歴史散歩 Vol.57

ルーテル教会1

日本福音ルーテル久留米教会は大正7年に建設された久留米最古の教会です。平成23年秋に久留米まち旅博覧会が「久留米の街中に響くパイプオルガンの調べ」の企画を立て参加者を募ったところ52名という多数の参加者を得ることが出来ました。私はこの企画に若干の関わりを持ち、その縁で教会の水原牧師と面識を得ました。私は牧師から「雲の柱・火の柱」(日本福音ルーテル久留米教会宣教80年史)という立派な冊子をいただきました。これを基に教会の沿革と建築・教会に所縁のある人・今回の演奏会について順にお話しすることにします。

筑後地区におけるカトリックの宣教は戦国時代からの長い歴史を有しています。これに対しプロテスタントの宣教は全て明治維新以降です。日本初のプロテスタント教会である「日本基督公会」が創立された翌年、1873(明治6)年に切支丹禁制高札が撤廃され、1884(明治17)年にキリスト教による葬儀が合法的に行えるようになりました。その後、1889(明治22)年2月11日に帝国憲法が公布されキリスト教は(一定の条件付きながら)公認されることになりました。日本福音ルーテル教会がこの地域に宣教を開始したのは1893(明治26)年、佐賀においてです。この年、アメリカから来日したシェラー牧師が佐賀十字教会を開きます。教会は佐賀を拠点として信者の数を増やし「日本福音路帖(ルーテル)教会」と改称します。1898(明治31)年デンマークミッションのウィンテル牧師が来日。

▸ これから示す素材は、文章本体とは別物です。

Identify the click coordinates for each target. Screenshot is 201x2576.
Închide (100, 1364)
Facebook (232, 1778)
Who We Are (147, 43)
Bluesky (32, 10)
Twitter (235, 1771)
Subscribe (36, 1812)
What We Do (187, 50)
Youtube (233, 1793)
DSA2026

ウィンテル牧師は東京で米村常吉の家に止宿して日本語を学び伝道の基礎を身につけ1899(明治32)年に佐賀に赴きます。このウィンテル牧師と米村常吉が久留米教会の基礎を作ったのです。1901(明治34)年、ウィンテル牧師と米村常吉が佐賀より久留米に来任し、久留米伝道の端緒を開きました。以後、両名を中心に信者の数を増やします。そのため新しい会堂建築の必要性が感じられるようになりました。
 1910(明治43)年12月、教会は日吉町2丁目の現在地(約606坪)を建物付で購入します。建物は翌年、教会用に改築されました。1915(大正4)年、幼児教育施設「日善幼稚園」が開園されます。この頃から礼拝堂建設の機運が高まり、米村常吉を委員長とする会堂建築委員会が精力的な活動を続けました。これは1917(大正6)年が、マルチン・ルターによる宗教改革400周年という節目の年にあたることが大きな契機となった模様です。1918(大正7)年3月、礼拝堂建設準備が開始され設計も着手されました。設計は名建築家として名高いウィリアム・メレル・ヴォーリスです。ヴォーリスの図面を元に同年5月20日(聖霊降臨日の翌日)工事が着工されます。施行を請け負ったのは関忠治です。総工費は1万3500円。工事は10月20日に完成し、11月9日に献堂式が挙行されました。塔の上の三角屋根は建築当時に存在しなかったようです(「80年史」によると三角屋根は教会創立50周年の昭和26年に設置されています)。
 現在の礼拝堂の様子をご覧下さい。良い状態で大事に使われているのが判ります。

建物だけでなくレンガ塀も立派です(文化財指定)。 

特徴的意匠は天井部の木製トラス構造・小さなステンドグラス・窓上のローソク型の枠・階段下の靴箱・二階の手すり等です(2年前に竣工した東京の明治学院大学礼拝堂と似ています)。







小ぶりながらヴォーリスのこだわりが随所に感じられる素敵な建物です。ヴォーリス設計の建築物は各地で登録有形文化財に指定されています。ヴォーリス設計の建物が現役の礼拝堂として生きていることは久留米にとって何と誇らしいことでありましょう。

 昭和20年8月11日久留米はアメリカ軍の空爆を受け市内の大部分は焼け野原になりました。しかし礼拝堂は焼失を免れます。この建物を産み出した信者さんたちの祈りとその期待に応えたヴォーリスの執念が、この建物を空爆から守ったのです。2011年、この建物は94歳になりましたが、今も美しく手入れされ、大地に根を張り、多くの人々を包み込んで、ゆっくり呼吸しているようです。今後も長生きして久留米の街を見守り続けて欲しいと私は願っています。(終)

*平成31年3月18日、国の文化財審議会は本建物とレンガ塀を登録有形文化財に指定しました。

* 近隣に所在するヴォーリス設計の建築物として西南学院大学の旧本館(現・博物館)をお勧めします。大正10(1921)年に建てられた3階建て。日祭日以外は無料で見学できます。